The exercise:
Please copy out every line of text in the data below with no changes, and leave the pictures out of your answer.
=== Task data ===
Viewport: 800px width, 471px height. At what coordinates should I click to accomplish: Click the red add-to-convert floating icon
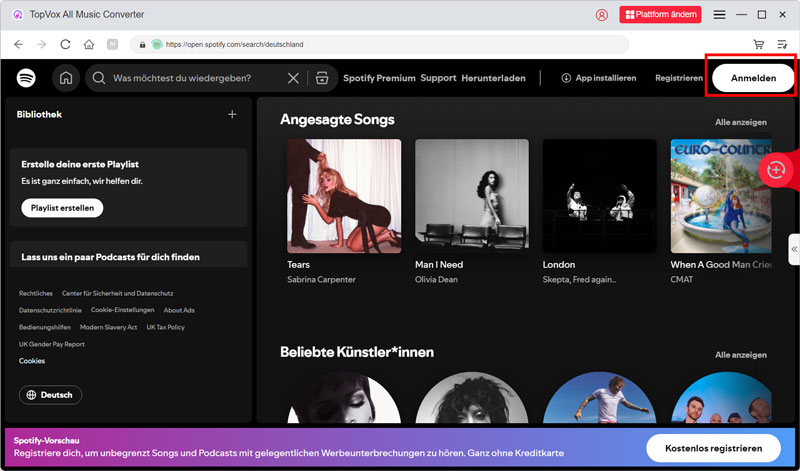point(776,170)
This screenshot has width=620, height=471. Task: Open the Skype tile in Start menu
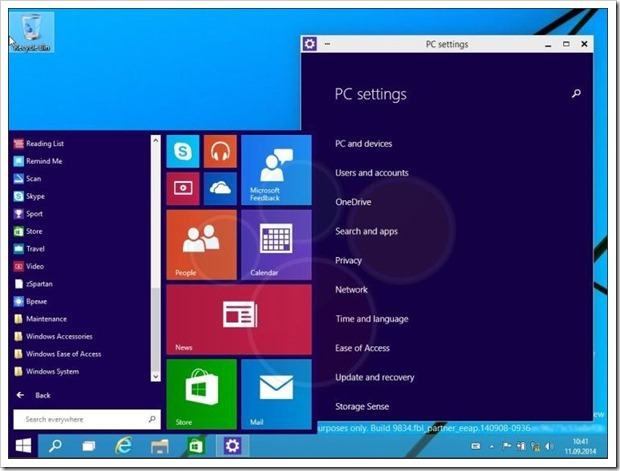tap(183, 152)

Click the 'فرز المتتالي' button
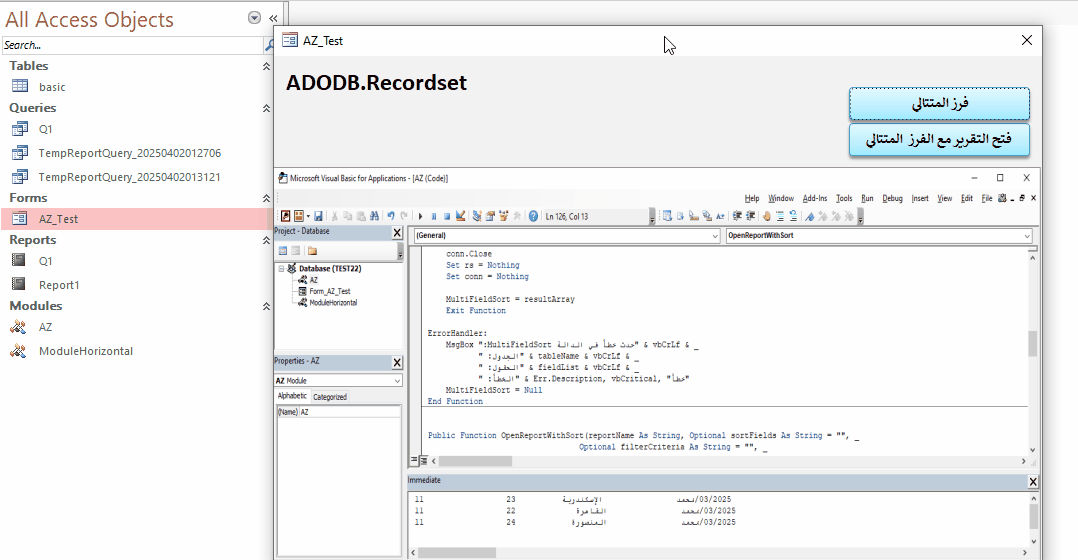pyautogui.click(x=939, y=103)

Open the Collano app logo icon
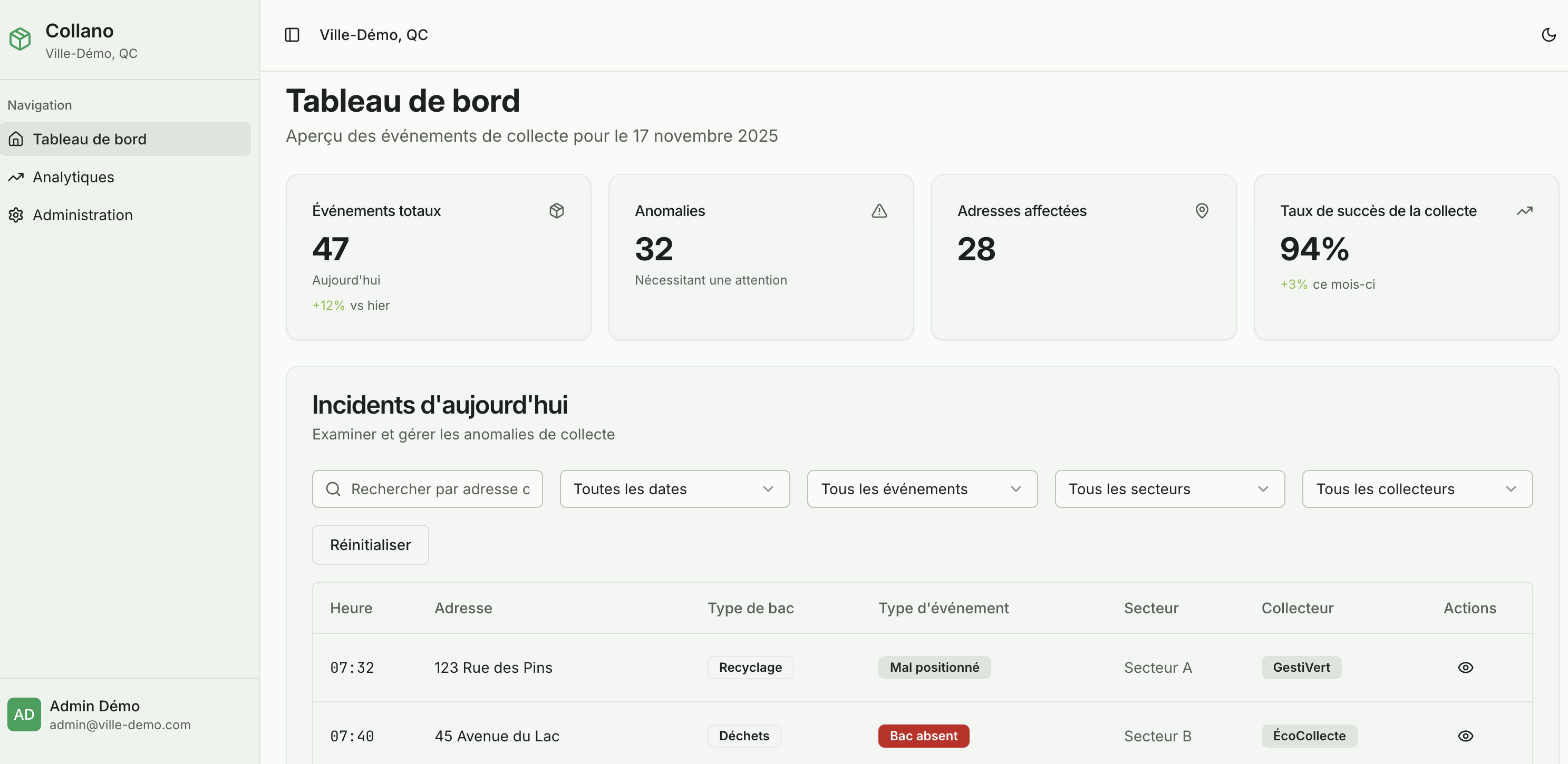coord(20,39)
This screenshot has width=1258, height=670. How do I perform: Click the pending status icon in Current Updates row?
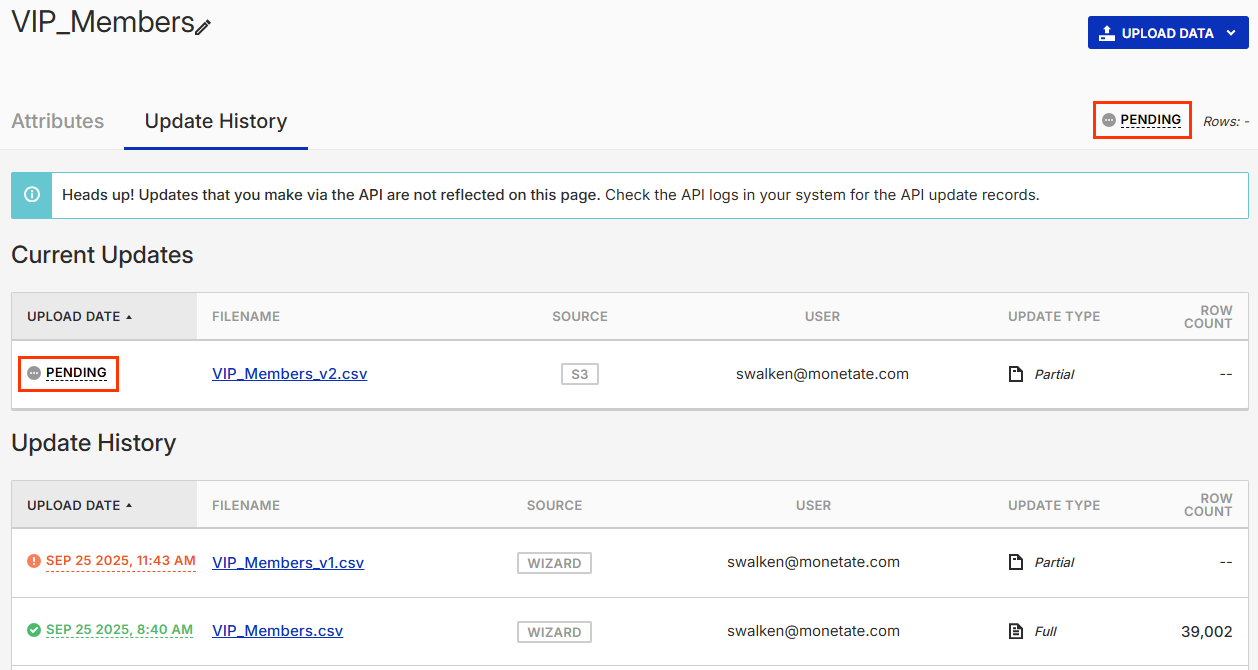click(x=34, y=373)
===
Answer to this exercise:
Viewport: 800px width, 471px height. At what coordinates should I click to accomplish: Click the red add-to-convert floating icon
point(776,170)
This screenshot has width=620, height=471. Task: Open the Skype tile in Start menu
tap(183, 152)

Click the 'فرز المتتالي' button
pyautogui.click(x=939, y=103)

Open the Collano app logo icon
coord(20,39)
This screenshot has width=1258, height=670. How do I perform: Click the pending status icon in Current Updates row?
click(x=34, y=373)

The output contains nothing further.